De Raad van State heeft ook overwogen dat er geen aanleiding is voor een proceskostenveroordeling. De uitspraak werd openbaar uitgesproken op 30 juni 2017, en is vastgesteld door mr. N. Verheij, lid van de enkelvoudige kamer, in tegenwoordigheid van mr. I.W.M.J. Bossmann, griffier.

Uitspraak

201703034/1/V2.
Datum uitspraak: 30 juni 2017
AFDELING
BESTUURSRECHTSPRAAK
Uitspraak met toepassing van artikel 8:54, eerste lid, van de Algemene wet bestuursrecht (hierna: de Awb) op het hoger beroep van:
[de vreemdeling],
tegen de uitspraak van de rechtbank Den Haag van 10 maart 2017 in zaak nr. 16/14532 in het geding tussen:
de vreemdeling
en
de minister van Buitenlandse Zaken.
Procesverloop
Bij besluit van 25 november 2015 heeft de minister van Buitenlandse Zaken een aanvraag van de vreemdeling om hem een visum voor kort verblijf te verlenen afgewezen.
Bij besluit van 14 april 2016 heeft de minister van Buitenlandse Zaken het daartegen door de vreemdeling gemaakte bezwaar ongegrond verklaard.
Bij uitspraak van 10 maart 2017 heeft de rechtbank het daartegen door de vreemdeling ingestelde beroep ongegrond verklaard.
Tegen deze uitspraak heeft de vreemdeling, vertegenwoordigd door mr. A. Orhan, advocaat te Den Haag, hoger beroep ingesteld.
Vervolgens is het onderzoek gesloten.
Overwegingen
1.    Nu het hoger beroep zich richt tegen een uitspraak van de rechtbank over een visum voor drie maanden of minder, is de Afdeling kennelijk onbevoegd van het hoger beroep kennis te nemen.

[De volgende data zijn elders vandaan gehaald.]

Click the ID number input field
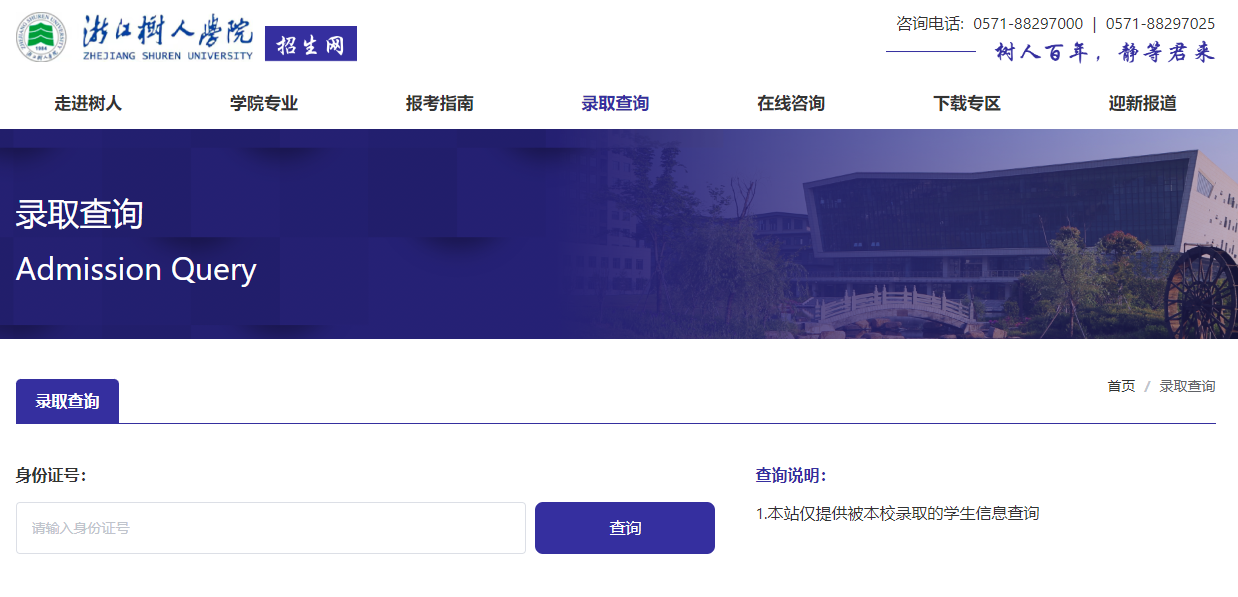Screen dimensions: 1238x597 [x=270, y=528]
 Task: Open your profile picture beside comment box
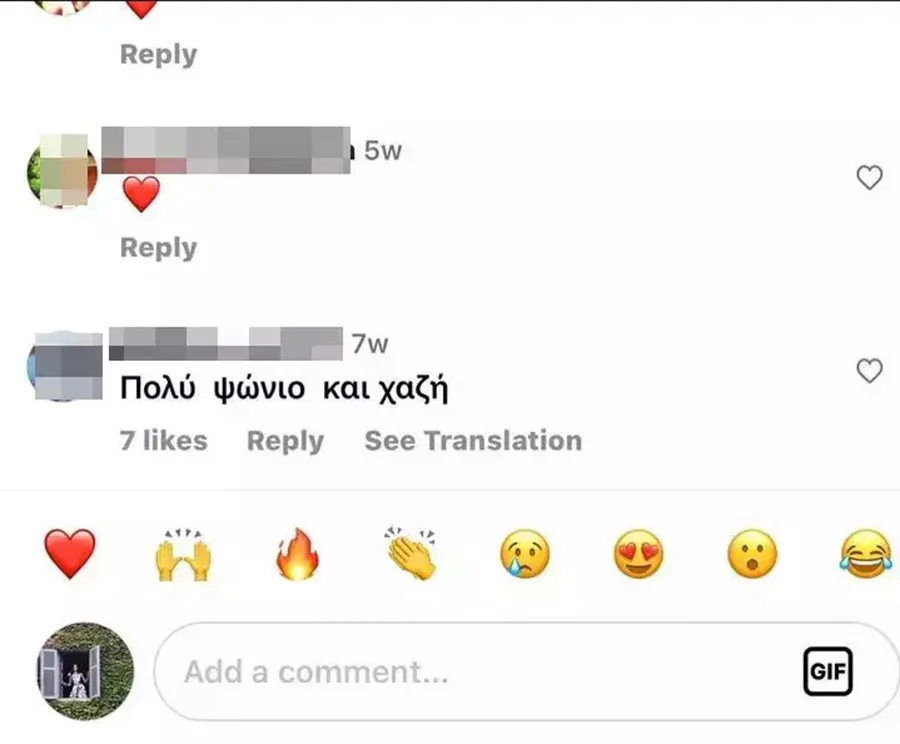(86, 671)
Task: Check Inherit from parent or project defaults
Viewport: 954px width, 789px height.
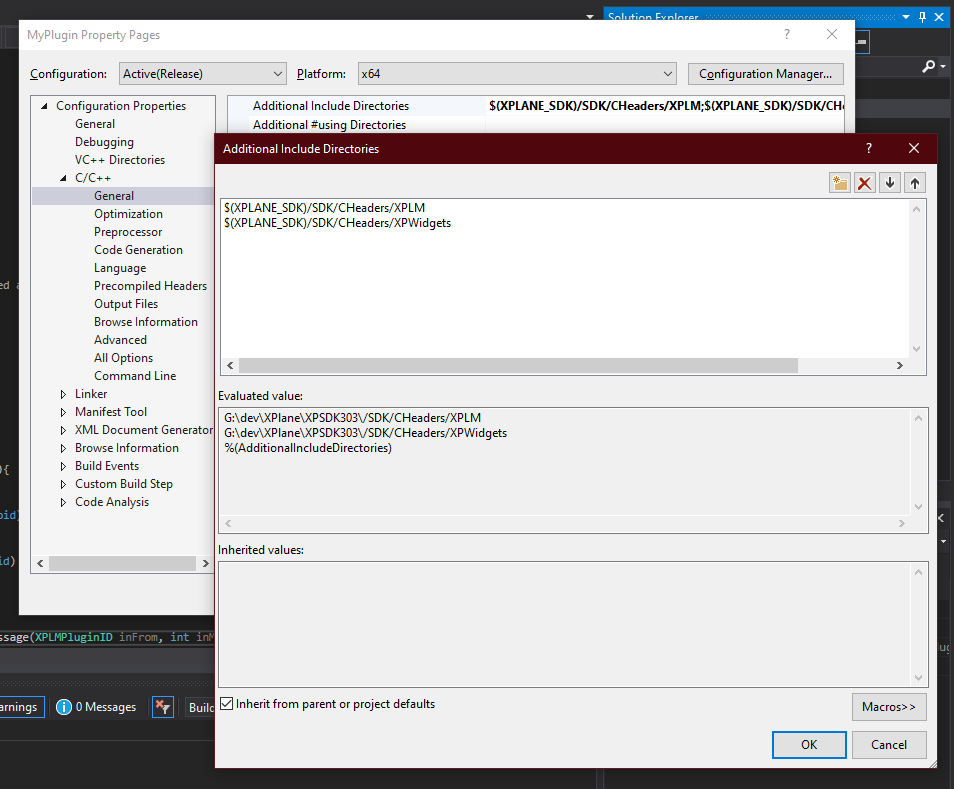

Dat de rechtbank onder de uitspraak ten onrechte heeft vermeld dat bij de Afdeling hoger beroep kan worden ingesteld, doet de bevoegdheid om van het hoger beroep kennis te nemen niet alsnog ontstaan. Vergelijk de uitspraken van de Afdeling van 7 december 2016 (ECLI:NL:RVS:2016:3284 en ECLI:NL:RVS:2016:3282).
2.    Voor een proceskostenveroordeling bestaat geen aanleiding.
Beslissing
De Afdeling bestuursrechtspraak van de Raad van State:
verklaart zich onbevoegd om van het hoger beroep kennis te nemen.
Aldus vastgesteld door mr. N. Verheij, lid van de enkelvoudige kamer, in tegenwoordigheid van mr. I.W.M.J. Bossmann, griffier.
w.g. Verheij    w.g. Bossmann
lid van de enkelvoudige kamer    griffier
Uitgesproken in het openbaar op 30 juni 2017
314-844.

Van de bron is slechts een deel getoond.